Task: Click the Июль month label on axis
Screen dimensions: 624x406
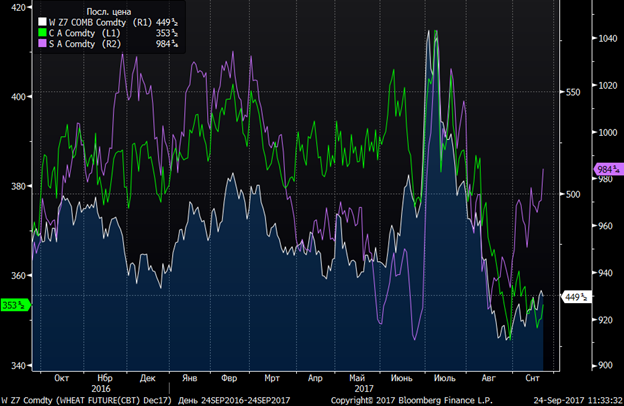Action: [445, 378]
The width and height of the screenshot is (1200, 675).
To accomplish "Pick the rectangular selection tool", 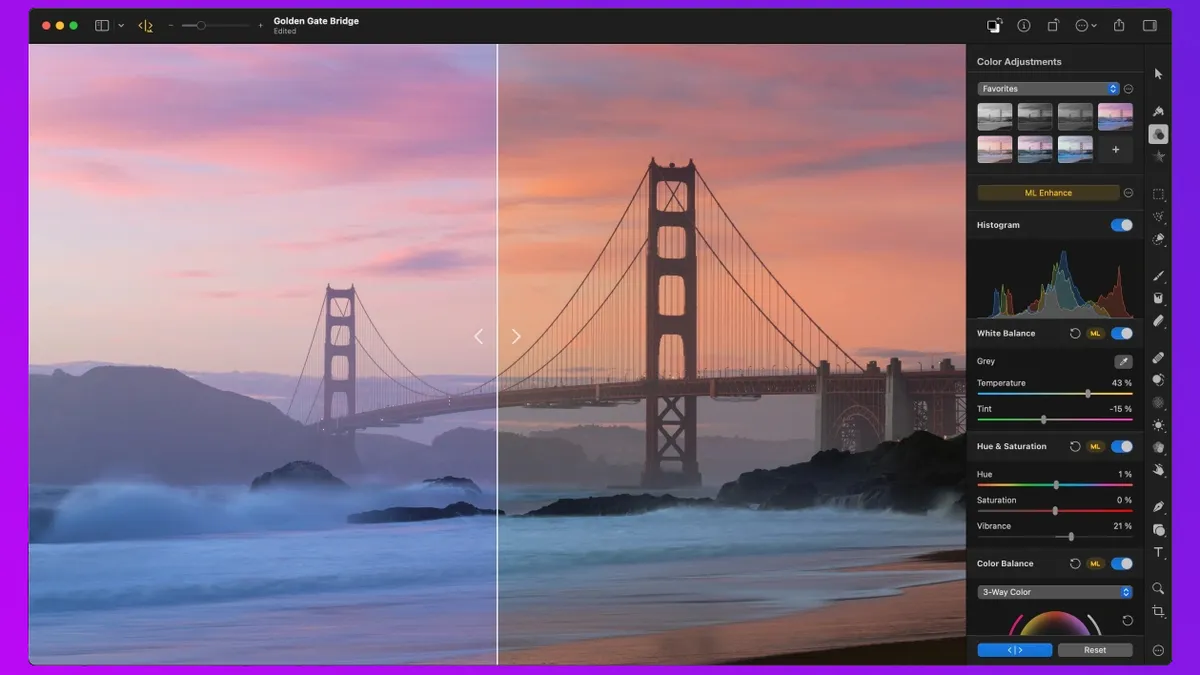I will click(1158, 194).
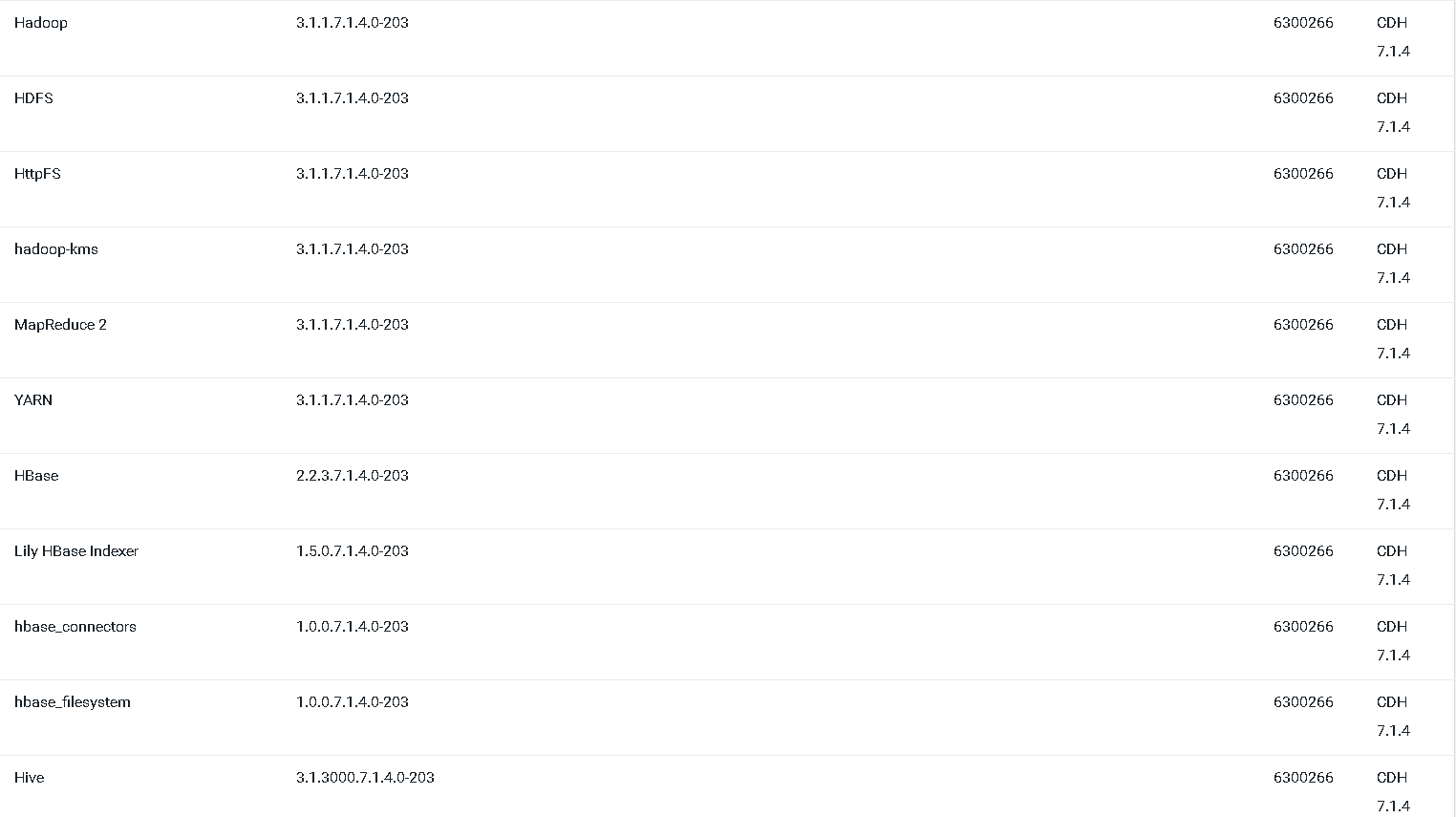Viewport: 1456px width, 817px height.
Task: Click the Lily HBase Indexer entry
Action: (76, 551)
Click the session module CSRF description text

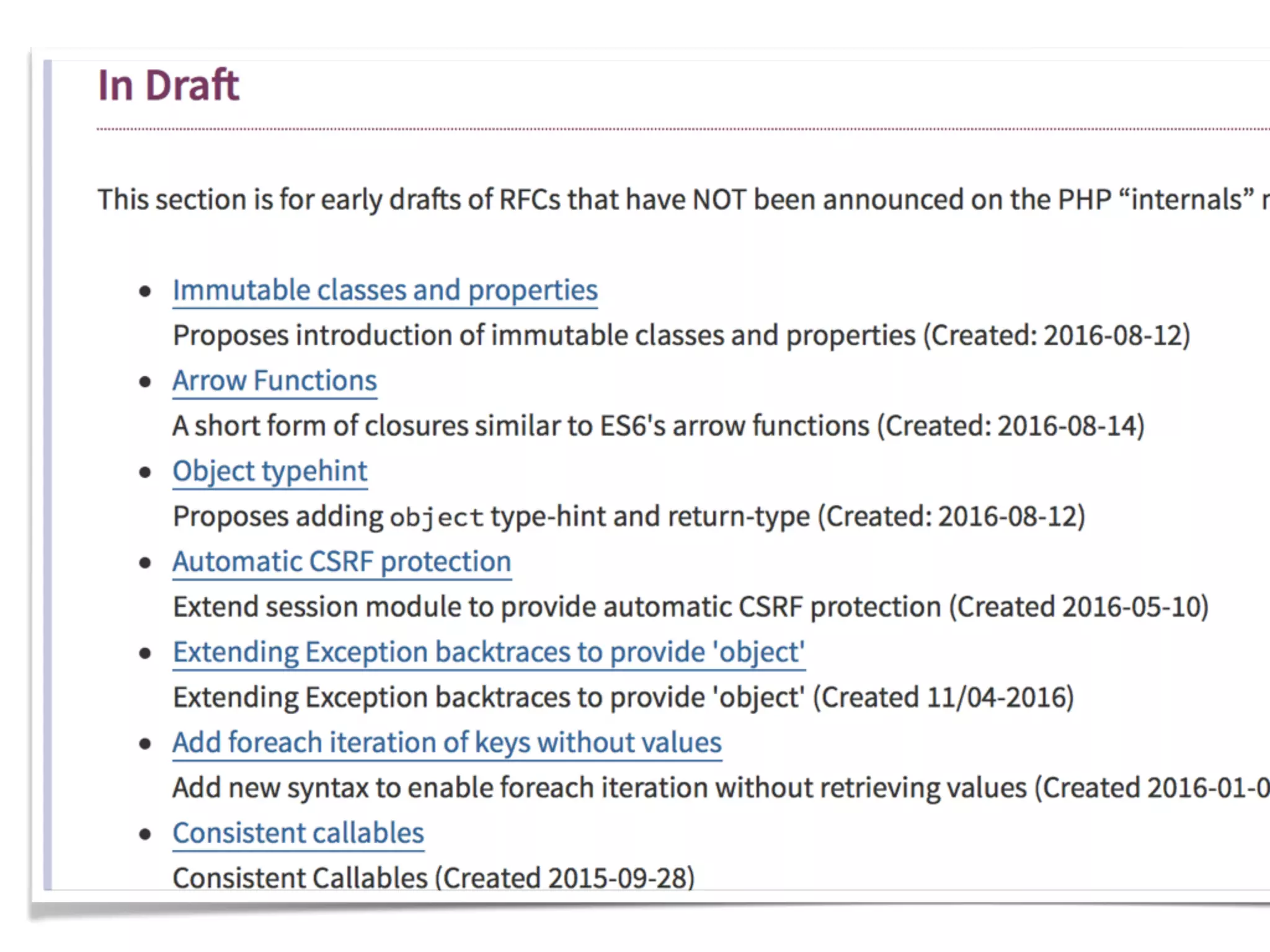pos(691,607)
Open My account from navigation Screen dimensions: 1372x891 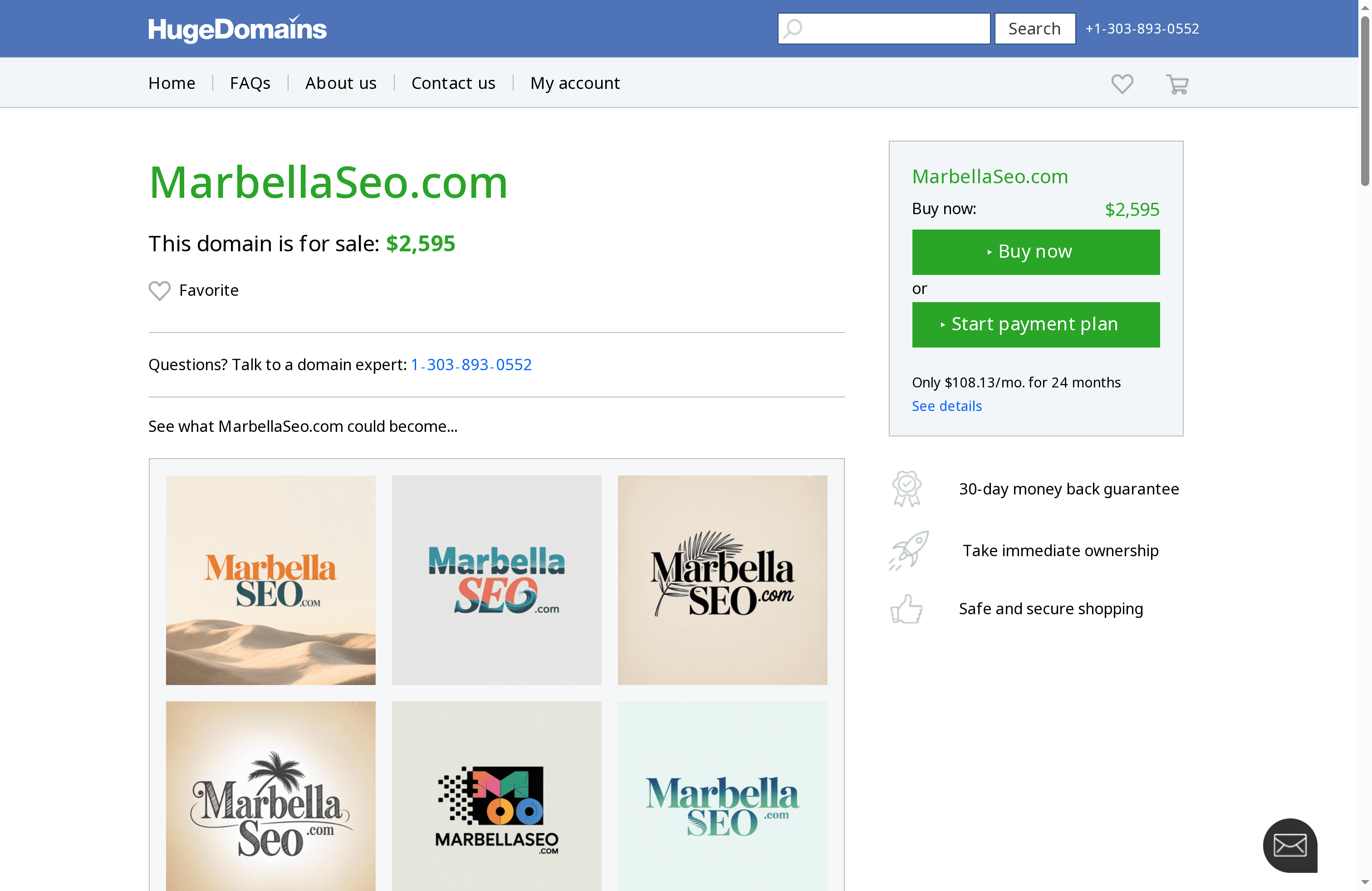pyautogui.click(x=575, y=83)
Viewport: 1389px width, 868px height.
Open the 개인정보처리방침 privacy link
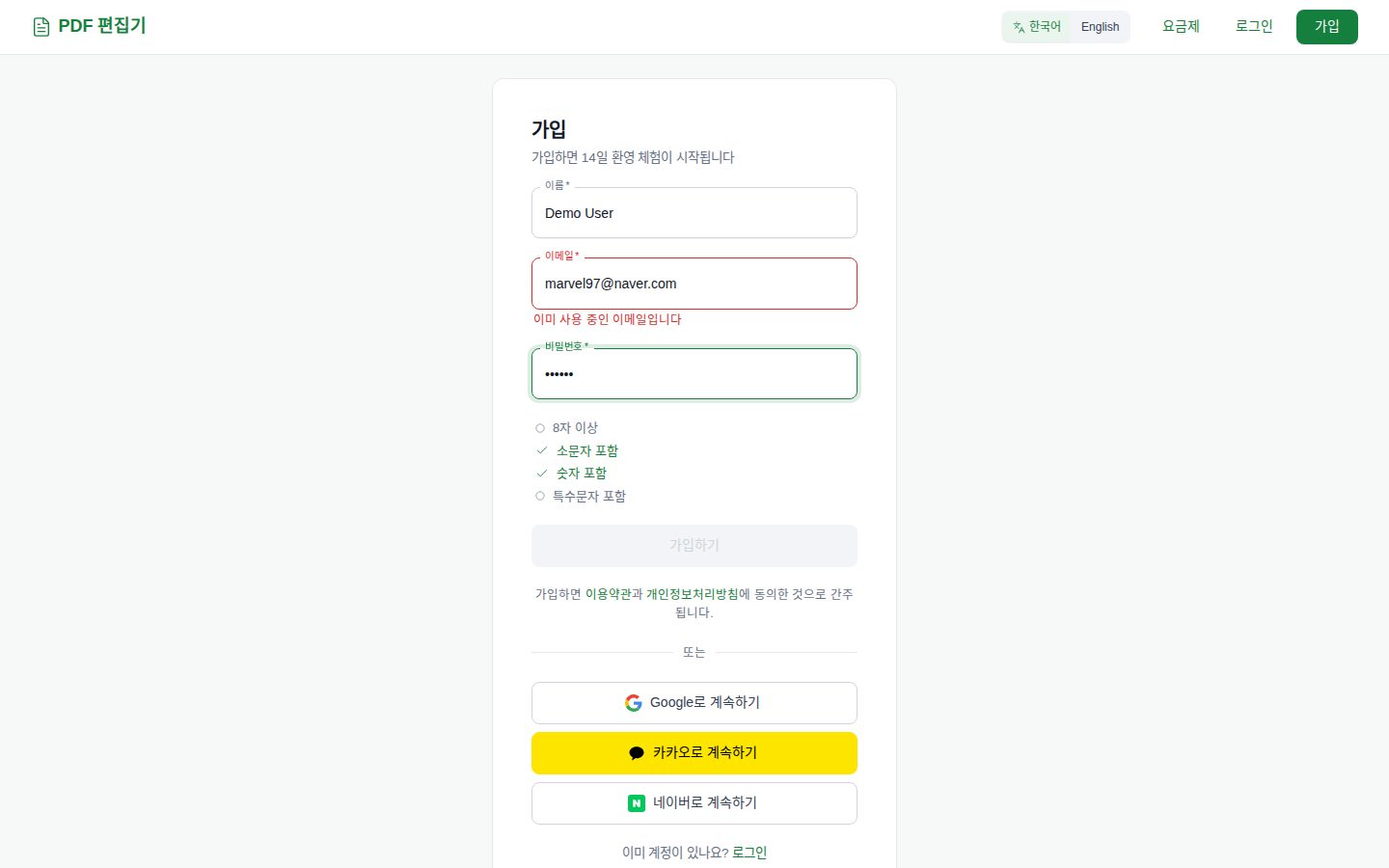pos(693,594)
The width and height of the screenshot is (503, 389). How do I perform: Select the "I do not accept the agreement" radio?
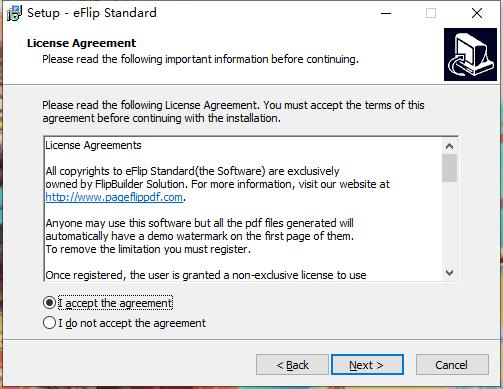tap(49, 323)
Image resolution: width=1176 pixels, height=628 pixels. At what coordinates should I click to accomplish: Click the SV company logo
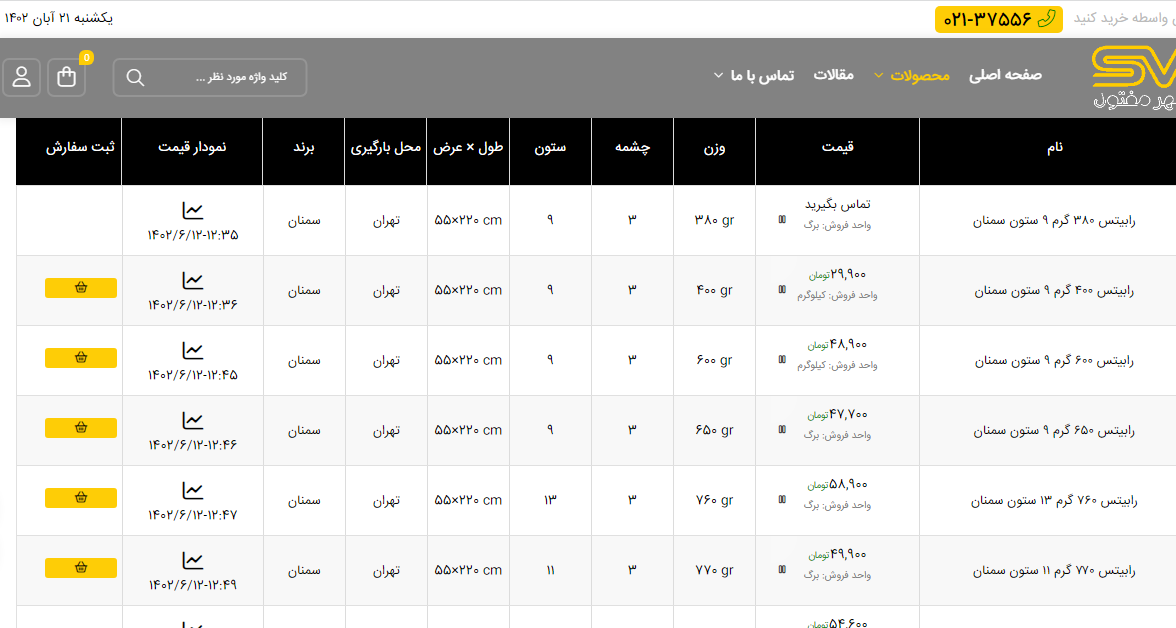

Work task.
Every line from the one containing "The width and height of the screenshot is (503, 389)." through the end of the entries above, both included, should be extracted exactly, with pictures left out.

Solution for this task.
The width and height of the screenshot is (503, 389). How do I perform: Select the "I do not accept the agreement" radio?
tap(49, 323)
Image resolution: width=1176 pixels, height=628 pixels. At what coordinates should I click to accomplish: Click the SV company logo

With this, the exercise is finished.